Science and Development Network (SciDevNet)

SciDevNet is an online science and development network which has become the world's leading source of online news and information about science and international development with between 70 and 80% of its material sourced from or written by journalists in the global south. In addition to the news and opinion pieces, it offers practical guides that provide technical support to scientists and science communicators about subjects ranging from how to write a funding application to online publishing. The site also has a noticeboard with bulletins about jobs, grant opportunities and events which might be of interest to the networks audience. On the subject of SciDevNet's cooperation with Sida, director Nick Ishmael Perkins had this to say "they have also been an extremely important partner for us intellectually, in terms of helping us to think about our ambitions, challenging us to realize these ambitions, and being really supportive about the stuff that we would like to do and where we would like to go."

scidevnet

Nick Perkins, SciDevNet

Nick, could you please tell us a bit more about your organisation?

We publish a range of types of content on our website including news articles around science and technology that is policy relevant or of popular interest for communities of development interest.
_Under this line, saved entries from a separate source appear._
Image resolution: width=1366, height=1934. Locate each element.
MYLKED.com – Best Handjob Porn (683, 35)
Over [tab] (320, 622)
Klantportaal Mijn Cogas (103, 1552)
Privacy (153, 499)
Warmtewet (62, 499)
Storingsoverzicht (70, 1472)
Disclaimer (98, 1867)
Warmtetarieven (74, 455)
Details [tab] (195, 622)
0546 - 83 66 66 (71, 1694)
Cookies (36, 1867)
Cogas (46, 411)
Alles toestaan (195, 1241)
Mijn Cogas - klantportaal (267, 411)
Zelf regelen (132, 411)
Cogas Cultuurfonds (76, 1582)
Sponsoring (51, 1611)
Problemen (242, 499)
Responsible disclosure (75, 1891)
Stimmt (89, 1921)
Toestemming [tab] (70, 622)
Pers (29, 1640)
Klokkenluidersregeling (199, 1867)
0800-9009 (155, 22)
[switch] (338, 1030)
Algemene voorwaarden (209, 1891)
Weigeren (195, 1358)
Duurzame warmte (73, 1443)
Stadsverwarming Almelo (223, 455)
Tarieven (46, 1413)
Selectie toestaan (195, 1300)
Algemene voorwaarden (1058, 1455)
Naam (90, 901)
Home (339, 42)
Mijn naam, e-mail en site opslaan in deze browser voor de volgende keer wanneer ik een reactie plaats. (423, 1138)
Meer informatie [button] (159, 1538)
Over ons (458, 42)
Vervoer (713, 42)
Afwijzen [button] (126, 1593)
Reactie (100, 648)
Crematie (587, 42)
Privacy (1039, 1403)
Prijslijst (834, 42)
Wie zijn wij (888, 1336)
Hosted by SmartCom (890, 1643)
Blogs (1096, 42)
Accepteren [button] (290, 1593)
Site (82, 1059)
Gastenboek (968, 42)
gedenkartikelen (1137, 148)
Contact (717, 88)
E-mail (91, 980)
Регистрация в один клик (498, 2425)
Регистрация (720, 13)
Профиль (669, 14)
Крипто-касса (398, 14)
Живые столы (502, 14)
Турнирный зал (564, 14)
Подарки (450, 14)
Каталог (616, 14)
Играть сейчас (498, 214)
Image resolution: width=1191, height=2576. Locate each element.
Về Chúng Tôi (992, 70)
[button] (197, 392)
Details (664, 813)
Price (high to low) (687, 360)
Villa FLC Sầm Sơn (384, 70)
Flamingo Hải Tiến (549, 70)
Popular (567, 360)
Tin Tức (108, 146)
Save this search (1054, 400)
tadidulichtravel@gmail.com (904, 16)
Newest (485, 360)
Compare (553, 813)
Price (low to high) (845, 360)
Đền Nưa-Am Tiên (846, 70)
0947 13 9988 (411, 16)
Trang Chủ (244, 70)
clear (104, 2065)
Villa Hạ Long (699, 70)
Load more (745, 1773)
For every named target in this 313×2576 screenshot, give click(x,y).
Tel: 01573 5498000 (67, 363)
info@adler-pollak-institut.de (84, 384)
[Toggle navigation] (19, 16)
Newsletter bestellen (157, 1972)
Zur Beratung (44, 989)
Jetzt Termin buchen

We also do features and opinion pieces. We also have a series that we call spotlight where we identify topics which are particular cutting edge or of particular resonance for the developing world.

Eduardo Mondlane University (UEM)

Sida's research cooperation with Mozambique is mainly focused on Eduardo Mondlane University. The overall objective to the long-term support to UEM is to create a national research system, strengthen research capacity, enhance knowledge production and improve technological innovation.

UEMCarlos Lucas  and Anibal Vitorino, UEM

Carlos, could you please tell us some current news from you organisation?

The Sida funds are distributed across 12 programs and all are exciting. The majority of them manage to interact, drawing on resources across the university which increases the effectiveness of funding as opposed to a situation in which projects are funded individually.

One interesting project is the use of cassava flour as a substitute for wheat which has been disseminated from 2008 and onwards. Commercial bakeries are now able to replace 25% of the wheat flour with cassava flour. Sida-funded multidisciplinary research at the UEM resulted in the development of technological solutions throughout the whole chain of production from soil to flour and other products. The introduction of this process has increased the consumption as well as refining effectiveness of the cassava plant.

At a political level, UEM advisors have participated in the shaping of government policies and strategies in different areas, such as energy and environment. A lot of UEM research is taken into consideration in Mozambican policymaking.